GOAL OF THE EXERCISE: Look below for the line that contains "This screenshot has height=704, width=798.", then copy it and each following line exactly, through and including the line that contains "Given: Click the $0.00".

INPUT MATERIAL:

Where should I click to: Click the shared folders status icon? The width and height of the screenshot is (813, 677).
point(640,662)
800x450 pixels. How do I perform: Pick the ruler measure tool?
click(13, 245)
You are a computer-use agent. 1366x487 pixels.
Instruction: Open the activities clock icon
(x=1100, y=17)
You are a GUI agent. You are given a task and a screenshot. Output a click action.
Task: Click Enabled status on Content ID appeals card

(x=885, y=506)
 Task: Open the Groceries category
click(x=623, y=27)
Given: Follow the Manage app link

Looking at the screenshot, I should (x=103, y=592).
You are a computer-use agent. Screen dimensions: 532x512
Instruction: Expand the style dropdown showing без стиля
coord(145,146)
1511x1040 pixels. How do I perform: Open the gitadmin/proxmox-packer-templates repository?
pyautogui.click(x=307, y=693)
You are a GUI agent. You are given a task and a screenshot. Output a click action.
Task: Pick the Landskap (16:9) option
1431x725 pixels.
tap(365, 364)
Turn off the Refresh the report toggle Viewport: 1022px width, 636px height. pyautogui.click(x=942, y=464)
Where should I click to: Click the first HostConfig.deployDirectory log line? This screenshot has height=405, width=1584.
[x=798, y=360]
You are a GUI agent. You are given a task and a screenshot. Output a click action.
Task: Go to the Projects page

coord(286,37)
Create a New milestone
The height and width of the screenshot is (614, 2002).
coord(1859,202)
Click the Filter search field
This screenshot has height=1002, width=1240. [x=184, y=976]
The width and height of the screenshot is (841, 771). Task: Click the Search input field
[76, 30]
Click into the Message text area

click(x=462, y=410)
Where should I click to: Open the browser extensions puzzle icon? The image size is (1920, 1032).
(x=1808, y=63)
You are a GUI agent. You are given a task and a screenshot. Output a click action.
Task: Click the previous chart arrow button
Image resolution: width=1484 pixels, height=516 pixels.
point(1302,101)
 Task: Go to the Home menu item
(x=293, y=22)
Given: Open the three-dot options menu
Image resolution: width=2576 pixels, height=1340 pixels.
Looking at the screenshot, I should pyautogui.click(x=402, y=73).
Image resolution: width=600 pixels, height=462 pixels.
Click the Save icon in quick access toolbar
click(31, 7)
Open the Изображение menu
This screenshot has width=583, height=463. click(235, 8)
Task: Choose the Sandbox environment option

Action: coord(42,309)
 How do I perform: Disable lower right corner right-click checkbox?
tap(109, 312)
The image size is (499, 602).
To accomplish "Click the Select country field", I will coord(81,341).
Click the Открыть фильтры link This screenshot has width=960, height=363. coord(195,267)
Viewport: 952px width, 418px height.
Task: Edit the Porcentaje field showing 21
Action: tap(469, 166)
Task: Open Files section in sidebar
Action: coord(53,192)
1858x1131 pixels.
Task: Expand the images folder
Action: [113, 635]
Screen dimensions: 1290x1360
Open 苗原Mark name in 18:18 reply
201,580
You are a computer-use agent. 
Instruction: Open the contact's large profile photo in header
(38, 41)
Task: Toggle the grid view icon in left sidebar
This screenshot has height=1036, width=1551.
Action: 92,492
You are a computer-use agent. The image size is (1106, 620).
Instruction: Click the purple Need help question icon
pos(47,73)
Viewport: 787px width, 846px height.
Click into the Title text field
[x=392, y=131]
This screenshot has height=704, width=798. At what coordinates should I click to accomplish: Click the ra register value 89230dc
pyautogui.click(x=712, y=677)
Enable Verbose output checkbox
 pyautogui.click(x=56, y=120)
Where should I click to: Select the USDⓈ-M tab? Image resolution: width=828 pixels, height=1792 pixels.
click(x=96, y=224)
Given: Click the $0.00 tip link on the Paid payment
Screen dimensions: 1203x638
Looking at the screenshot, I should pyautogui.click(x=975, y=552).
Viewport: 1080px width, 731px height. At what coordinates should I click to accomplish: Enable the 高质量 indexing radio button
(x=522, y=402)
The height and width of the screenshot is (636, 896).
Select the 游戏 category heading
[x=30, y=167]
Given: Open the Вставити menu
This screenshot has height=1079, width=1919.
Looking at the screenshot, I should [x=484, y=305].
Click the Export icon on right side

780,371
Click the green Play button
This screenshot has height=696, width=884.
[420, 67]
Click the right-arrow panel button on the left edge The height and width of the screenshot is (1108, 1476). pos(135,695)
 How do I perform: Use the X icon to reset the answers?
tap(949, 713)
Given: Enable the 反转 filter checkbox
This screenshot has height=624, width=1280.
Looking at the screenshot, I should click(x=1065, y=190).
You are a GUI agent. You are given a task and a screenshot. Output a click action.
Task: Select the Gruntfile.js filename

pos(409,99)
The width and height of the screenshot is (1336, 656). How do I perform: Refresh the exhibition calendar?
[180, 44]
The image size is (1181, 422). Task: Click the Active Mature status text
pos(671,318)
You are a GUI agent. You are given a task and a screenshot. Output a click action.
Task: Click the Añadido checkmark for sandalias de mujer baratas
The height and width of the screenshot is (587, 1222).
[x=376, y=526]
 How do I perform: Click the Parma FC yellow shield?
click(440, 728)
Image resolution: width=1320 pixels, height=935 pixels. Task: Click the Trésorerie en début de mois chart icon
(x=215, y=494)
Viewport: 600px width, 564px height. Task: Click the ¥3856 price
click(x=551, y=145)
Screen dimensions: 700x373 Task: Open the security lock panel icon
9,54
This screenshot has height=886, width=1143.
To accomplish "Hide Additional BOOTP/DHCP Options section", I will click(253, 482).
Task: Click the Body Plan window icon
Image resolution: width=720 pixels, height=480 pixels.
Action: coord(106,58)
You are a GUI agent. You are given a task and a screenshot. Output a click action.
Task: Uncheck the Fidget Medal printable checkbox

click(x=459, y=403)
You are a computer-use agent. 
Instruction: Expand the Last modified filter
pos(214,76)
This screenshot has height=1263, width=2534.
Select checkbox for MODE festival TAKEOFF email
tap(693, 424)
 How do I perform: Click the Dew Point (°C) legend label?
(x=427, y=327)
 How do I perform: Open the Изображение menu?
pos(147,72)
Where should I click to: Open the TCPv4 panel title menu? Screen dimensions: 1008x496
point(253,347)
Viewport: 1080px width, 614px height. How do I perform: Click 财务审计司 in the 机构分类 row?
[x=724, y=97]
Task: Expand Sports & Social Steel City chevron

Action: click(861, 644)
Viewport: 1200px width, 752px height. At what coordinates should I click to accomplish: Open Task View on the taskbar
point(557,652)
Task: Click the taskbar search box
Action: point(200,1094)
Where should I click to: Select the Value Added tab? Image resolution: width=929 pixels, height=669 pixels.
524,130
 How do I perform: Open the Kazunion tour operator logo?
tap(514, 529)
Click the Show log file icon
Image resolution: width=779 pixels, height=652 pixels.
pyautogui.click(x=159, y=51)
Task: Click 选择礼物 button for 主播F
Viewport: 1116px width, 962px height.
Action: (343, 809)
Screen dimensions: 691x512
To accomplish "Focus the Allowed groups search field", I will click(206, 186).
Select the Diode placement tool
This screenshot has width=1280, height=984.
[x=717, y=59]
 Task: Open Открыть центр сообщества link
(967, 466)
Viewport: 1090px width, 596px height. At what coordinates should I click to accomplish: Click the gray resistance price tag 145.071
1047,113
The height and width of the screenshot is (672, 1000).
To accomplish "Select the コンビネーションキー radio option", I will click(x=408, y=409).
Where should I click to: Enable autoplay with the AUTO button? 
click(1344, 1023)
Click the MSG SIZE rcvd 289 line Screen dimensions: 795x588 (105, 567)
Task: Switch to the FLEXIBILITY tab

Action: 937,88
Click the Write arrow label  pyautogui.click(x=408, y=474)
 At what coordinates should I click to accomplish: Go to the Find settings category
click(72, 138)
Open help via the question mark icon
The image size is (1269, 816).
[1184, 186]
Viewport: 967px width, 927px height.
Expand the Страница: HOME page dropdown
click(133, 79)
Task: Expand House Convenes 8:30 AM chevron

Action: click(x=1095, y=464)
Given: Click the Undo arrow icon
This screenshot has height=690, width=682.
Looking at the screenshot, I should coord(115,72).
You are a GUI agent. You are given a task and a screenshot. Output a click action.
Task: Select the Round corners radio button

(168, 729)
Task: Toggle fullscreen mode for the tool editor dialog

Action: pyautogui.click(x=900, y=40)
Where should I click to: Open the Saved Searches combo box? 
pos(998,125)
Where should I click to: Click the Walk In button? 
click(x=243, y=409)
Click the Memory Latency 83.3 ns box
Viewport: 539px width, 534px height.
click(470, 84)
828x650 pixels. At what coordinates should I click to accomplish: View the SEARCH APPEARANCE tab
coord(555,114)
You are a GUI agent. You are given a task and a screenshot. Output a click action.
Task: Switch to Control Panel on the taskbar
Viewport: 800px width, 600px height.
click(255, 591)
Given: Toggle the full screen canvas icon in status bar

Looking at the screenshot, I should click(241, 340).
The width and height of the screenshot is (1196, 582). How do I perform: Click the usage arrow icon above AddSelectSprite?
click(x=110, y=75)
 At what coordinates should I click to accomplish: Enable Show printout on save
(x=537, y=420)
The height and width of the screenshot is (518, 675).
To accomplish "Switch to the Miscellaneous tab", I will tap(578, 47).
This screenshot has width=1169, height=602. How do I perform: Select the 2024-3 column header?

ANSWER BOX:
This screenshot has height=704, width=798. At what coordinates should I click to accomplish: Click the ra register value 89230dc
pyautogui.click(x=712, y=677)
Enable Verbose output checkbox
 pyautogui.click(x=56, y=120)
Where should I click to: Select the USDⓈ-M tab? Image resolution: width=828 pixels, height=1792 pixels.
click(x=96, y=224)
Given: Click the $0.00 tip link on the Paid payment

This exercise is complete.